Exercise inputs START

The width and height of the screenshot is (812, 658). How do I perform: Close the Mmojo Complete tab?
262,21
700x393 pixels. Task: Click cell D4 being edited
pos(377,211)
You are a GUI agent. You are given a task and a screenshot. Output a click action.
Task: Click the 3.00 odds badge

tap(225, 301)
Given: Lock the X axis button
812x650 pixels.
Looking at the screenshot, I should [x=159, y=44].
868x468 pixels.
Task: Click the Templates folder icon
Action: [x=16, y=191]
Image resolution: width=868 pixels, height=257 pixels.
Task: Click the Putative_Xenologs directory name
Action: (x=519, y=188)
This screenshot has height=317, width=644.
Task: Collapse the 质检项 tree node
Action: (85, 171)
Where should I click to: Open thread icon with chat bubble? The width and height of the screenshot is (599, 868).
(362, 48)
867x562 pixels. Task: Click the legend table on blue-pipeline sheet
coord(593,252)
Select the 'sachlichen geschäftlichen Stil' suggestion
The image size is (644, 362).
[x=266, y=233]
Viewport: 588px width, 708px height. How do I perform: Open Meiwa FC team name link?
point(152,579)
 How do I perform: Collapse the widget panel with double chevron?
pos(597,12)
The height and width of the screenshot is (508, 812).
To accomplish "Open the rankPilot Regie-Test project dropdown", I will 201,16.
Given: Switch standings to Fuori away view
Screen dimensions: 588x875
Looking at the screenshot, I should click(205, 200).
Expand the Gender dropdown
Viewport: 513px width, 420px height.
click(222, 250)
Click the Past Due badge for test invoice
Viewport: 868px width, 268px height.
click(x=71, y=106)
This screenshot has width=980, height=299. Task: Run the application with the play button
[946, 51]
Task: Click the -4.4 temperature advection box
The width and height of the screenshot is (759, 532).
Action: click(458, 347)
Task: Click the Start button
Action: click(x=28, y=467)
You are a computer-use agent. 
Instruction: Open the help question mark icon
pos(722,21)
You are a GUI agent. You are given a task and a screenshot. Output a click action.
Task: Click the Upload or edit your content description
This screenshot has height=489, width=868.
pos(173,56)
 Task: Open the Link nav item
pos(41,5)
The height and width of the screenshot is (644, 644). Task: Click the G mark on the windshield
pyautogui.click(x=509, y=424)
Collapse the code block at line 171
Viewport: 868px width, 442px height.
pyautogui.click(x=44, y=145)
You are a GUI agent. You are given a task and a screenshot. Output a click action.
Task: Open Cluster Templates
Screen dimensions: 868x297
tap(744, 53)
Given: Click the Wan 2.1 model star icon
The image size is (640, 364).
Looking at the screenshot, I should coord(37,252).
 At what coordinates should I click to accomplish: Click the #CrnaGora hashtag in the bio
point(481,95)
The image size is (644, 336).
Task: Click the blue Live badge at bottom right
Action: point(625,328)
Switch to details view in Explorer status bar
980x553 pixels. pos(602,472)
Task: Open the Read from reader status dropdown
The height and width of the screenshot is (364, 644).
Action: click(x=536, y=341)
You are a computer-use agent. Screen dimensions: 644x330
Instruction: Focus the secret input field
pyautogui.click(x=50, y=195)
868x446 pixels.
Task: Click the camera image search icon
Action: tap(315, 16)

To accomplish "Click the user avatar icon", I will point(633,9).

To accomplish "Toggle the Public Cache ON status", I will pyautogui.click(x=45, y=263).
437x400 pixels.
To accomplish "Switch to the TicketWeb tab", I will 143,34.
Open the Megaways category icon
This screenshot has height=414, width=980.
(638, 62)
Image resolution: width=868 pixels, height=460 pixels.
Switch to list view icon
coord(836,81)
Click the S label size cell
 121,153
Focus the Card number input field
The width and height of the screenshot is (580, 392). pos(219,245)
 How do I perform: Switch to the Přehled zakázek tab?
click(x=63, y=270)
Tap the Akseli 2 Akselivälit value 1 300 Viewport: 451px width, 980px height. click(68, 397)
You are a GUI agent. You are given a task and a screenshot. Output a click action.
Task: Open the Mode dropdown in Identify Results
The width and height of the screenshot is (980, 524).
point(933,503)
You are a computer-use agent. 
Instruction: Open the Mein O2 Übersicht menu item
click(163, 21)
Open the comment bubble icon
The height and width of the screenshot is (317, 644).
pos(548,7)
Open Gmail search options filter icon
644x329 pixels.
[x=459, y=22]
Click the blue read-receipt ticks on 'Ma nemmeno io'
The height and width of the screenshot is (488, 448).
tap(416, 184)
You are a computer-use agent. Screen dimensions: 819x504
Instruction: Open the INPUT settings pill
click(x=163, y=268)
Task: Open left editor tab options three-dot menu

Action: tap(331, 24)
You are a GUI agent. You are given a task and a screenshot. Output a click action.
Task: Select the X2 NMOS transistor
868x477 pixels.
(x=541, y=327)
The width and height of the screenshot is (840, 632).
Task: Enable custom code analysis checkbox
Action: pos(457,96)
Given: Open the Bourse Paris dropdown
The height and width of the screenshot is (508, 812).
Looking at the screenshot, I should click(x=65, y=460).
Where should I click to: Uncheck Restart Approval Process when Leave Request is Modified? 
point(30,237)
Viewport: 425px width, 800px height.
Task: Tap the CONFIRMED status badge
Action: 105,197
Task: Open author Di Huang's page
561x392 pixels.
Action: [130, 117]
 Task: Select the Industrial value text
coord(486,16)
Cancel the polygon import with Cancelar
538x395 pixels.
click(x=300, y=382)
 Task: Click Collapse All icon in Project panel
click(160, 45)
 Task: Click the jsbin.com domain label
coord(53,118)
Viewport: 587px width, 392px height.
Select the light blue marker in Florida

Exercise inputs END

Exercise aim
Reproduce the records in full, exactly as written.

Output for this task
The width and height of the screenshot is (812, 658). How do I perform: Close the Mmojo Complete tab?
262,21
700x393 pixels. Task: Click cell D4 being edited
pos(377,211)
You are a GUI agent. You are given a task and a screenshot. Output a click action.
Task: Click the 3.00 odds badge

tap(225, 301)
Given: Lock the X axis button
812x650 pixels.
Looking at the screenshot, I should [x=159, y=44].
868x468 pixels.
Task: Click the Templates folder icon
Action: [x=16, y=191]
Image resolution: width=868 pixels, height=257 pixels.
Task: Click the Putative_Xenologs directory name
Action: (x=519, y=188)
This screenshot has height=317, width=644.
Task: Collapse the 质检项 tree node
Action: (85, 171)
Where should I click to: Open thread icon with chat bubble? The width and height of the screenshot is (599, 868).
(362, 48)
867x562 pixels. Task: Click the legend table on blue-pipeline sheet
coord(593,252)
Select the 'sachlichen geschäftlichen Stil' suggestion
The image size is (644, 362).
[x=266, y=233]
Viewport: 588px width, 708px height. How do I perform: Open Meiwa FC team name link?
point(152,579)
 How do I perform: Collapse the widget panel with double chevron?
pos(597,12)
The height and width of the screenshot is (508, 812).
To accomplish "Open the rankPilot Regie-Test project dropdown", I will 201,16.
Given: Switch standings to Fuori away view
Screen dimensions: 588x875
Looking at the screenshot, I should click(205, 200).
Expand the Gender dropdown
Viewport: 513px width, 420px height.
click(222, 250)
Click the Past Due badge for test invoice
Viewport: 868px width, 268px height.
click(x=71, y=106)
This screenshot has width=980, height=299. Task: Run the application with the play button
[946, 51]
Task: Click the -4.4 temperature advection box
The width and height of the screenshot is (759, 532).
Action: click(458, 347)
Task: Click the Start button
Action: click(x=28, y=467)
You are a computer-use agent. 
Instruction: Open the help question mark icon
pos(722,21)
You are a GUI agent. You are given a task and a screenshot. Output a click action.
Task: Click the Upload or edit your content description
This screenshot has height=489, width=868.
pos(173,56)
 Task: Open the Link nav item
pos(41,5)
The height and width of the screenshot is (644, 644). Task: Click the G mark on the windshield
pyautogui.click(x=509, y=424)
Collapse the code block at line 171
Viewport: 868px width, 442px height.
pyautogui.click(x=44, y=145)
You are a GUI agent. You are given a task and a screenshot. Output a click action.
Task: Open Cluster Templates
Screen dimensions: 868x297
tap(744, 53)
Given: Click the Wan 2.1 model star icon
The image size is (640, 364).
Looking at the screenshot, I should coord(37,252).
 At what coordinates should I click to accomplish: Click the #CrnaGora hashtag in the bio
point(481,95)
The image size is (644, 336).
Task: Click the blue Live badge at bottom right
Action: point(625,328)
Switch to details view in Explorer status bar
980x553 pixels. pos(602,472)
Task: Open the Read from reader status dropdown
The height and width of the screenshot is (364, 644).
Action: click(x=536, y=341)
You are a computer-use agent. Screen dimensions: 644x330
Instruction: Focus the secret input field
pyautogui.click(x=50, y=195)
868x446 pixels.
Task: Click the camera image search icon
Action: tap(315, 16)

To accomplish "Click the user avatar icon", I will point(633,9).

To accomplish "Toggle the Public Cache ON status", I will pyautogui.click(x=45, y=263).
437x400 pixels.
To accomplish "Switch to the TicketWeb tab", I will 143,34.
Open the Megaways category icon
This screenshot has height=414, width=980.
(638, 62)
Image resolution: width=868 pixels, height=460 pixels.
Switch to list view icon
coord(836,81)
Click the S label size cell
 121,153
Focus the Card number input field
The width and height of the screenshot is (580, 392). pos(219,245)
 How do I perform: Switch to the Přehled zakázek tab?
click(x=63, y=270)
Tap the Akseli 2 Akselivälit value 1 300 Viewport: 451px width, 980px height. click(68, 397)
You are a GUI agent. You are given a task and a screenshot. Output a click action.
Task: Open the Mode dropdown in Identify Results
The width and height of the screenshot is (980, 524).
point(933,503)
You are a computer-use agent. 
Instruction: Open the Mein O2 Übersicht menu item
click(163, 21)
Open the comment bubble icon
The height and width of the screenshot is (317, 644).
pos(548,7)
Open Gmail search options filter icon
644x329 pixels.
[x=459, y=22]
Click the blue read-receipt ticks on 'Ma nemmeno io'
The height and width of the screenshot is (488, 448).
tap(416, 184)
You are a computer-use agent. Screen dimensions: 819x504
Instruction: Open the INPUT settings pill
click(x=163, y=268)
Task: Open left editor tab options three-dot menu

Action: tap(331, 24)
You are a GUI agent. You are given a task and a screenshot. Output a click action.
Task: Select the X2 NMOS transistor
868x477 pixels.
(x=541, y=327)
The width and height of the screenshot is (840, 632).
Task: Enable custom code analysis checkbox
Action: pos(457,96)
Given: Open the Bourse Paris dropdown
The height and width of the screenshot is (508, 812).
Looking at the screenshot, I should click(x=65, y=460).
Where should I click to: Uncheck Restart Approval Process when Leave Request is Modified? 
point(30,237)
Viewport: 425px width, 800px height.
Task: Tap the CONFIRMED status badge
Action: 105,197
Task: Open author Di Huang's page
561x392 pixels.
Action: [130, 117]
 Task: Select the Industrial value text
coord(486,16)
Cancel the polygon import with Cancelar
538x395 pixels.
click(x=300, y=382)
 Task: Click Collapse All icon in Project panel
click(160, 45)
 Task: Click the jsbin.com domain label
coord(53,118)
Viewport: 587px width, 392px height.
Select the light blue marker in Florida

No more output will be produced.